Fig. 2 shows the obvious flocculation when the pH values of these gemini amine-oxide surfactant aqueous solutions with concentrations of 2 times the cmc value were adjusted to near 4–5, indicating the existence of pI. In addition, the flocculation was reversible when the pH value was changed from 3 to 11, and then came back to 3.

Fig. 2 Gemini amine-oxide surfactant aqueous solutions (n-3-n-OA) with a concentration that is 2 times higher than the cmc value. The pH range was from 3 to 11, and the temperature was 25 °C, I: n = 11, II: n = 13, III: n = 15, and IV: n = 17.
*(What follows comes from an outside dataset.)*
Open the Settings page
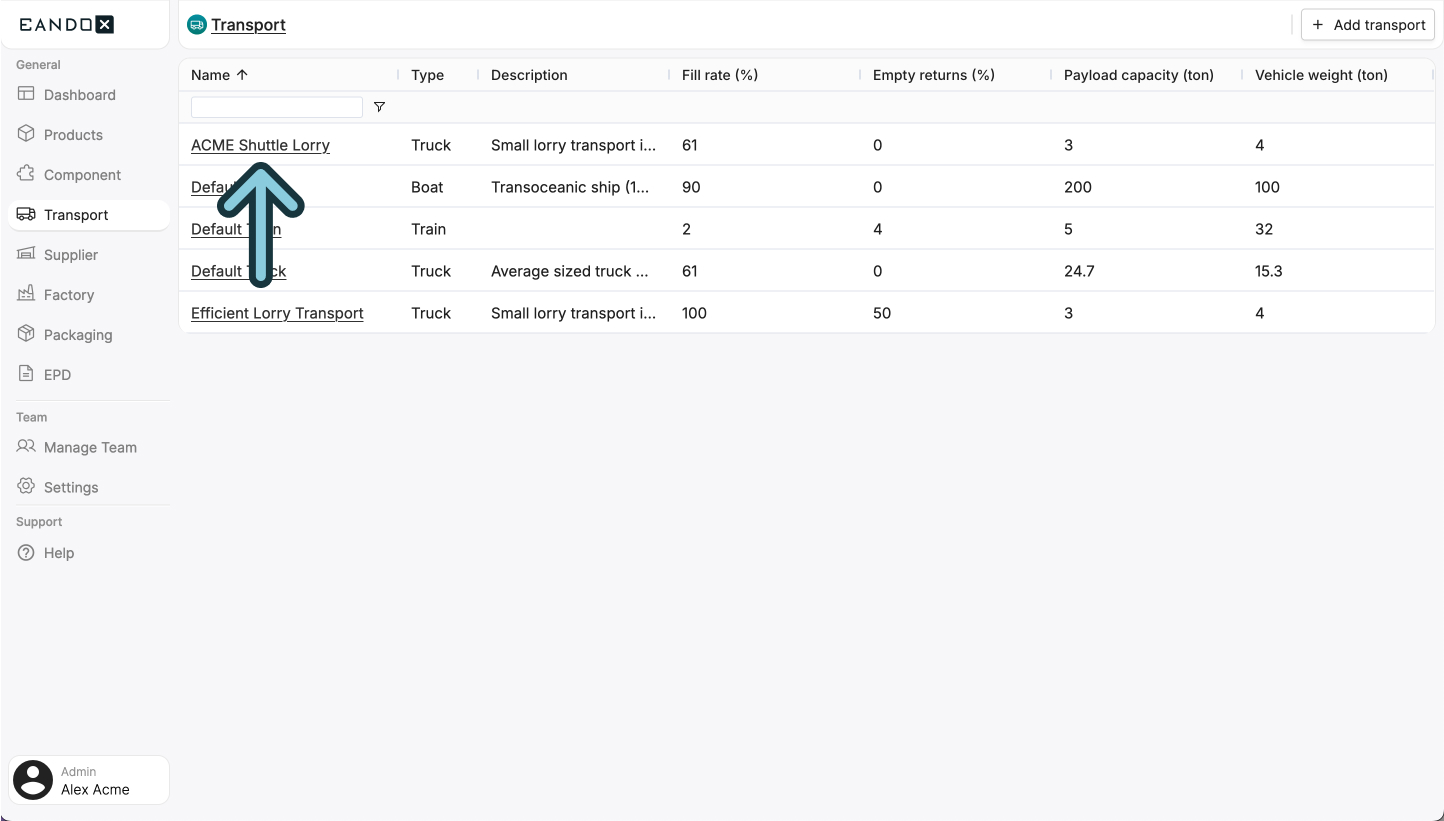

The pI values of the surfactant samples are usually measured using methods, such as electrical conductivity. However, from a biochemical point of view, pI is the point when the electrophoretic mobility is equal to 0. That is, the micelles without charge are hardly or not affected by the applied electric field, and no electrical migration occurs. ζ is the electric potential in the interfacial double layer (DL) at the location of the slipping plane relative to a point in the bulk fluid away from the interface, which is usually calculated according to the Helmholtz–Smoluchowski formula from the mobility value.²⁷ According to this formula, the electrophoretic mobility is positively proportional to ζ at constant temperature. Therefore, the pH (at which ζ is equal to 0) is determined as the pI value of these surfactants. Fig. 3 shows ζ diagrams of this series of gemini amine-oxide surfactants at different pH values. Their pI values can be obtained from Fig. 3, as shown in Table 1. From Table 1, it can be seen that the pI values increased with the increase of the hydrophobic chain length, except for 17-3-17-OA. When pH < pI, the ζ values of these surfactant aqueous solutions were positive, which represented a higher potential on the surface of the molecule or micelle. On the contrary, the negative ζ values showed the charge reversal on the micellar surface in alkaline conditions mainly because of the existence of the specific binding of OH⁻ with the micellar surface.²²

Fig. 3 The ζ–pH curves of these gemini amine-oxide surfactants with a concentration that is 2 times higher than the cmc value at 25 °C.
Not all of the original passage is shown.